Message from discussion
Unable to get anything to work in Scoobi 0.5.0 - class loader problem
Date: Thu, 2 Aug 2012 16:09:32 -0700 (PDT)
From: Ben Wing <b...@benwing.com>
To: scoobi-users@googlegroups.com
Message-Id: <fe141743-e0f8-4e12-804e-2adbf93b2fb3@googlegroups.com>
In-Reply-To: <e71eafaf-1632-4d18-8980-5ecee34df0d4@googlegroups.com>
References: <9e6a775c-866b-4b06-9f4b-e60106442503@googlegroups.com>
<CAHD7LM32EA7xnA6OxPQLJ0fSBQX5LT4v2xSVfxpQTESHd42j_A@mail.gmail.com>
<d2f18db3-0e07-4de4-9f32-860b9248db0e@googlegroups.com> <a772b62a-1820-4241-8bba-136722052201@googlegroups.com>
<8c2cf7cf-9e9d-43c3-8adc-ea06e0873252@googlegroups.com>
<CAHD7LM3MNV7BRRQt4oywen9fC1RXdssygK+42Kah9fPAALeiHQ@mail.gmail.com>
<3b6397f9-630c-4657-9626-615a83194acd@googlegroups.com>
<1b433342-b33b-46c8-95f0-10b860393955@googlegroups.com>
<e1017ac3-dbd1-438f-b7ff-38159a3a53e3@googlegroups.com>
<e71eafaf-1632-4d18-8980-5ecee34df0d4@googlegroups.com>
Subject: Re: Unable to get anything to work in Scoobi 0.5.0 - class loader
problem
MIME-Version: 1.0
Content-Type: multipart/mixed;
boundary="----=_Part_214_27434367.1343948972662"

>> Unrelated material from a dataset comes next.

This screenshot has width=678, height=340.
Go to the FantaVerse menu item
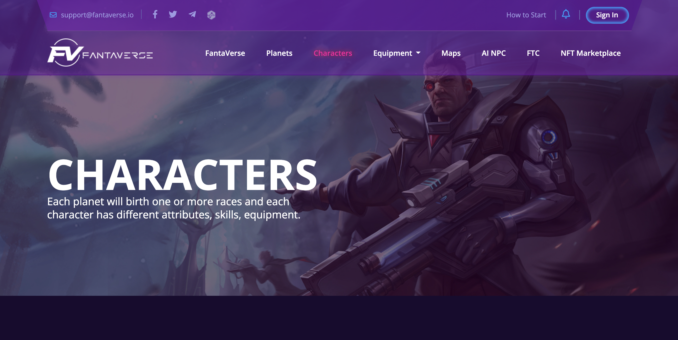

------=_Part_214_27434367.1343948972662
Content-Type: multipart/alternative;
boundary="----=_Part_215_17957847.1343948972662"
------=_Part_215_17957847.1343948972662
Content-Type: text/plain; charset=UTF-8
Content-Transfer-Encoding: 7bit
On Wednesday, August 1, 2012 2:29:42 AM UTC-4, Eric Torreborre wrote:
>
> Hi Alex,
>
> > I create jar file of my application with "sbt package-hadoop" on one
> machine and then copy it on the gateway machine
>
> This is indeed probably the issue. You can then override the "jars" method
> to get the correct jar URLs from either a configuration file, or from the
> URLClassLoader if it happens to reference them.
>
> Just replace the existing filter: (Seq(".ivy2",
> ".m2").exists(url.getFile.contains) with something more relevant (at line
> com.nicta.scoobi.application.LibJars #32).
>
> Eric T.
>
>
Eric, I have access to two very different Hadoop configurations.

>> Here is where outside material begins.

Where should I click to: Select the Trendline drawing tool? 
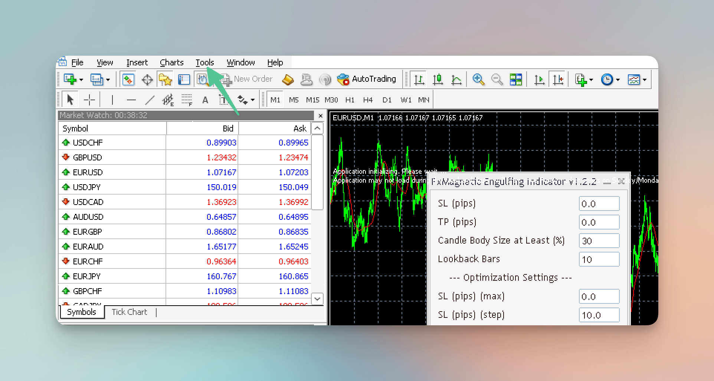(150, 100)
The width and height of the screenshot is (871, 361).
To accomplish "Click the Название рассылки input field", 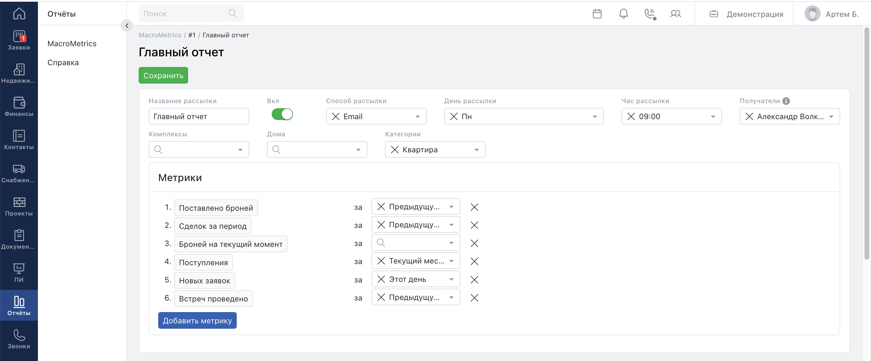I will point(199,116).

The one I was using before to test Scoobi 0.5 is a fairly small cluster
with a long-term persistent HDFS file system, as well as a single job
tracker, a single name node, and 16 task nodes. I only have ssh access to
the job tracker, and AFAIK the other machines are firewalled from the
Internet and do not have access to my home directory on the job tracker --
i.e. the only shared file system is HDFS. I compile and launch the
application from the job tracker. The version of the 'hadoop' client
executable is Cloudera 0.20.2 cdh3u3; I'm not sure what the version of HDFS
or the servers is but I would guess the same or similar.

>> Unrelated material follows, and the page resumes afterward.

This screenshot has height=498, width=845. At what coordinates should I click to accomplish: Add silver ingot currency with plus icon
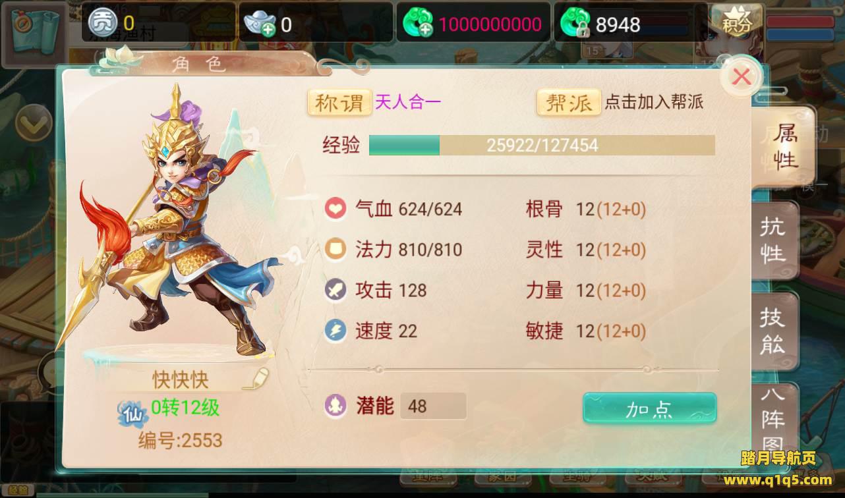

I don't understand what Alex's issue is, but I have to ask -- why did this
work before, and why doesn't it work now? I thought the whole point of
building an assembly/combined jar was precisely to include *all* the
necessary libraries in it. Why does Scoobi 0.5 screw around with trying to
upload libraries itself rather than relying on what's in the assembly, as
Scoobi 0.4 did?
Now, the other configuration is completely different. This system has an
enormous number (in the hundreds) of 8-core compute servers, managed by a
Sun Grid Engine, where you submit jobs with qsub. 48 of these are set
aside for Hadoop usage, but they don't form a normal Hadoop cluster.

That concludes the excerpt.